When eBay stock went public, SEC rules governed which individuals eBay could offer stock to. Unfortunately, the volunteer users who had invested so much time and energy into the site were left out of the initial public offering, and many of them grew disillusioned with the site as they saw Omidyar and other eBay executives' profit greatly from their unpaid labor. But eBay offered other incentives, like benefits similar to employment benefits for its seller community. But none of them quite healed the sting of volunteers who felt they had been burned by the way the eBay stock IPO had been handled.

All eBay stock is traded in the Services sector on the Nasdaq 100 exchange and the AMEX Internet exchange. Its industry category is catalog and mail order houses. This is a category that speaks volumes of the SEC's reluctance to embrace ecommerce as a legitimate stock market entry.

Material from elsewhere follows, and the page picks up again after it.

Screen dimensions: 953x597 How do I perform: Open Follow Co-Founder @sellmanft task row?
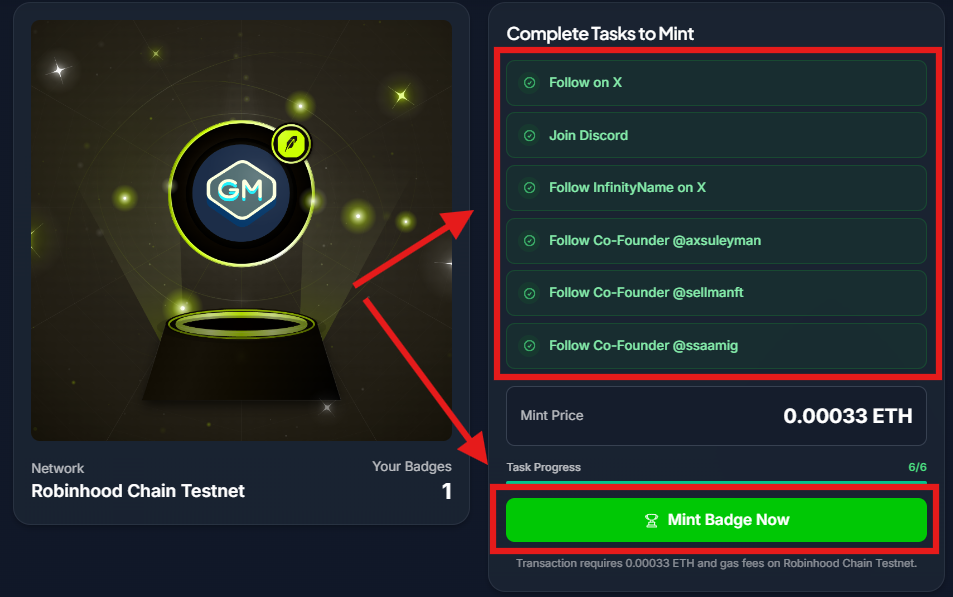click(x=716, y=293)
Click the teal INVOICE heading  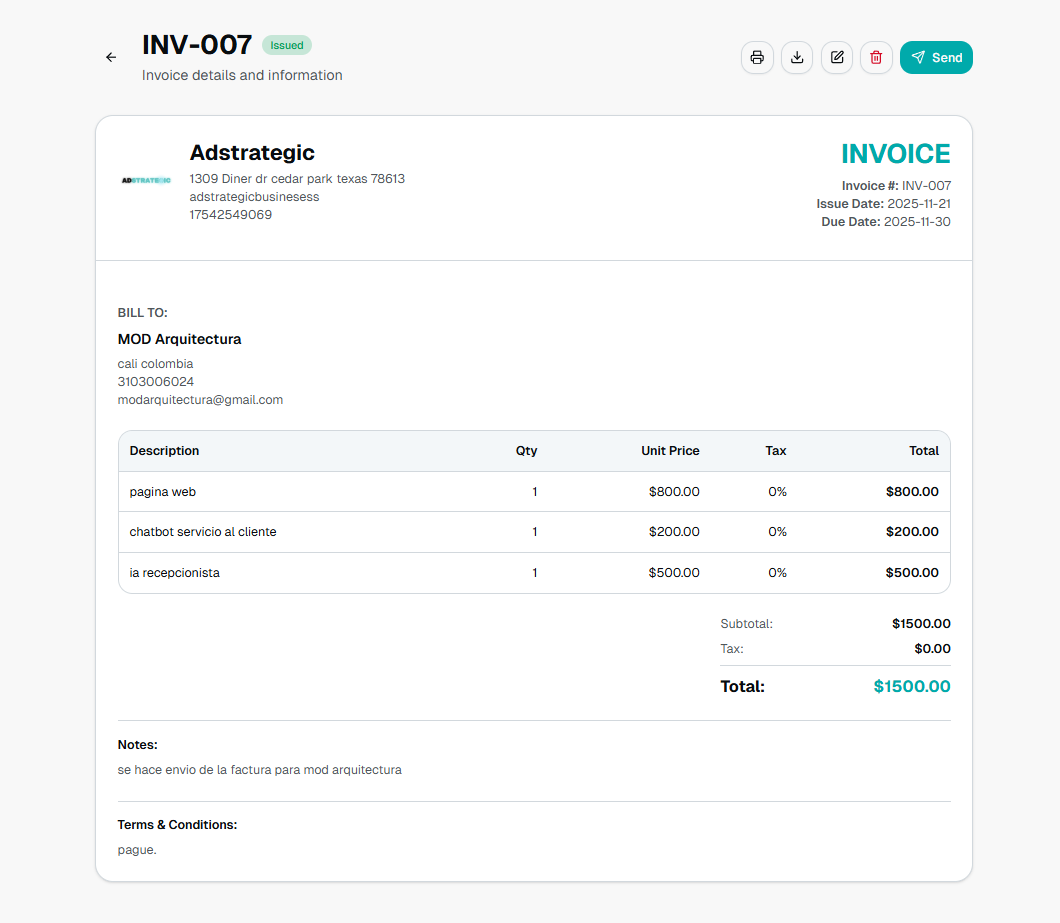[895, 154]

As a company, eBay boasts 15,500 full time employees, and it now operates three specific segments. Marketplaces such as the online site everyone is familiar with, payments, evidenced by its relatively recent purchase of PayPal, the online banking service and communications, as seen by eBay's recent purchase of Skype Internet phone services. Stock in Ebay is sure to grow in value as it develops the payment and communications divisions the same way its online community has developed.

Key Executives

The executive suite at eBay has changed recently due to the retirement of CEO Meg Whitman, she was replaced by John Donahoe. The company's CFO is Robert Swan, general counsel is Michael Jacobsen and Pierre M. Omidyar remains with the company as its founder and chairman.